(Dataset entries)
Start of Block

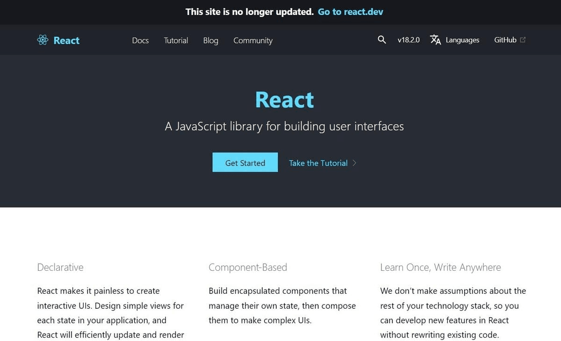The height and width of the screenshot is (341, 561).
Task: Click the Declarative feature heading
Action: click(x=60, y=267)
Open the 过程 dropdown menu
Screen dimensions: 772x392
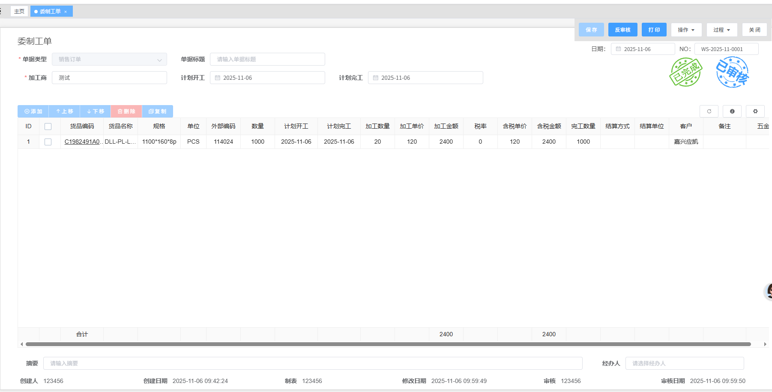pos(721,30)
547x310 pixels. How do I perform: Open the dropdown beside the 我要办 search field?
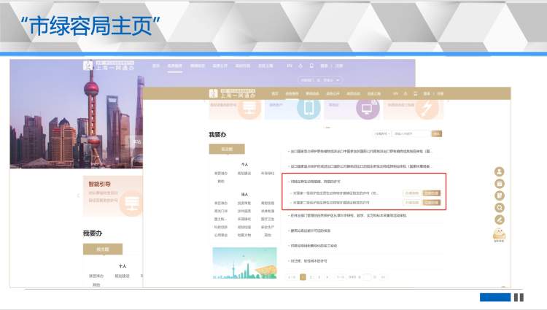coord(381,134)
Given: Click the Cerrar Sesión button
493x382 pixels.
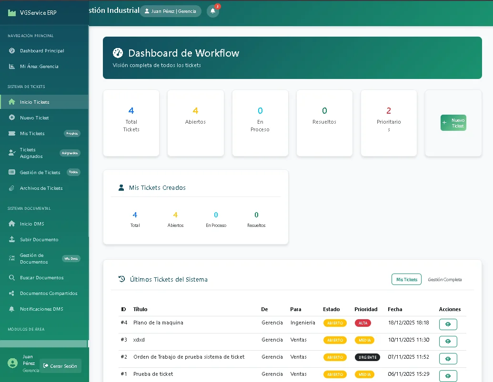Looking at the screenshot, I should pyautogui.click(x=60, y=365).
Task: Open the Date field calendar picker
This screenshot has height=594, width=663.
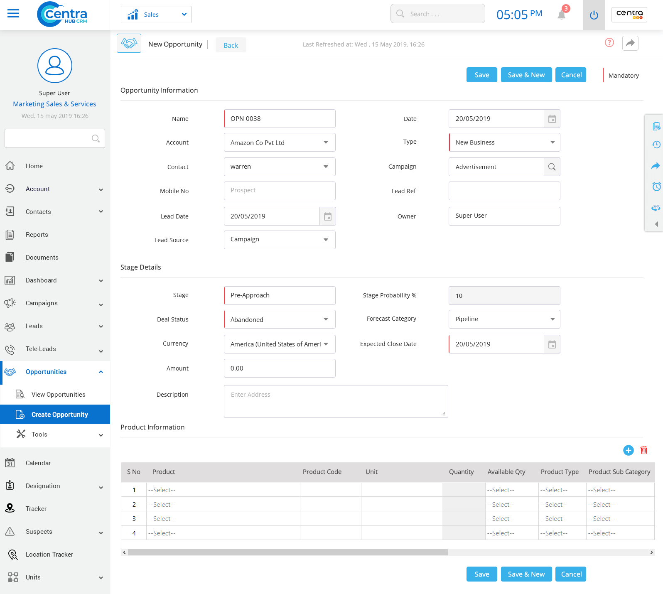Action: (552, 119)
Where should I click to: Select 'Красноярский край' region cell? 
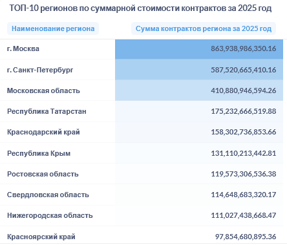[41, 237]
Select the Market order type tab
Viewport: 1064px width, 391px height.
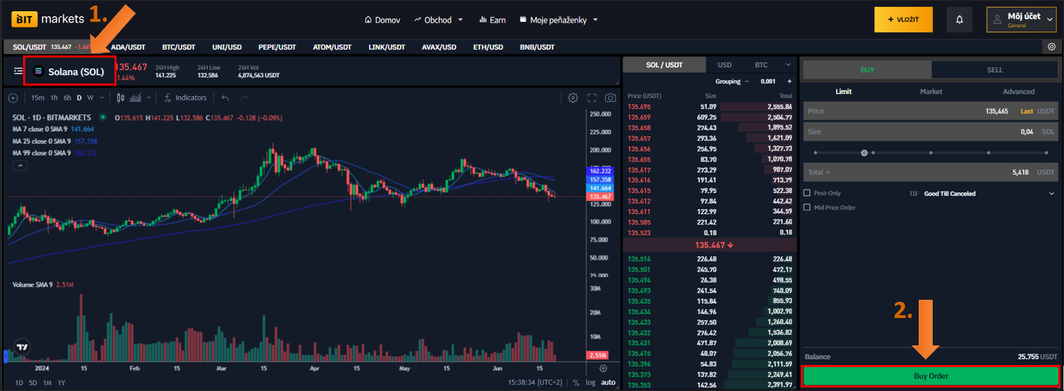click(x=931, y=91)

End of Block

What is needed is an exact restatement of the lines from the line with "Open the 过程 dropdown menu" through the final line of the data, pictures excluded.

Open the 过程 dropdown menu
Screen dimensions: 772x392
pos(721,30)
547x310 pixels. How do I perform: Open the dropdown beside the 我要办 search field?
coord(381,134)
Given: Click the Cerrar Sesión button
493x382 pixels.
Looking at the screenshot, I should pyautogui.click(x=60, y=365).
Task: Open the Date field calendar picker
This screenshot has height=594, width=663.
Action: (552, 119)
Where should I click to: Select 'Красноярский край' region cell? 
[41, 237]
Select the Market order type tab
Viewport: 1064px width, 391px height.
click(x=931, y=91)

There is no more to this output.